Instant Pot Pressure Cooker Chicken Enchiladas
Start by sautéing the onions, garlic and jalapeño in the Instant Pot. Next, add the chicken broth, tomato sauce, spice, salt and pepper, and a small amount of sugar to brighten the flavor of the tomato sauce along with the chicken breast. Cook chicken breasts and sauce for 10 minutes on high pressure, then Quick Release the pressure.
Carefully remove lid and chicken breasts and set aside to cool. Once the chicken has cooled it will shred easily to assemble enchiladas.
Instant Pot Pressure Cooker Chicken Enchiladas
Prep Time
20 mins
Cook Time
20 mins
Total Time
40 mins
Ingredients
1 tablespoon of vegetable oil plus additional for toasting tortillas
1 cup of finely diced onion
4 cloves of garlic minced
1 jalapeno seeds removed, minced
1 cup of low-sodium chicken broth
2 8 oz cans of good quality tomato sauce
2 tablespoons of chili powder
1 tablespoon of sugar
1 teaspoon of cumin
1 teaspoon of kosher salt and several turns of freshly ground pepper
2 tablespoons of chopped fresh cilantro plus more for garnish
12 corn tortillas
8 oz of sharp cheddar cheese shredded
8 oz of monterey jack cheese shredded
sour cream for serving
Instructions
- Set Instant Pot to Saute and add 1 tablespoon of oil.
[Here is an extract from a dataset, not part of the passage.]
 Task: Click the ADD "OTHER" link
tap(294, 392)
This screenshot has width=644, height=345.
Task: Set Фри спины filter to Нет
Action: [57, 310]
- Saute onions, garlic and jalapeño until onions start to soften and turn translucent, 2-3 minutes.
- Add chicken broth, tomato sauce, chili powder, sugar, cumin, salt and pepper to Instant Pot and stir to combine.
- Add chicken breasts to Instant Pot, close lid and set pressure release valve to Sealing.
- Set Instant Pot to High Pressure via Manual Mode for 10 minutes.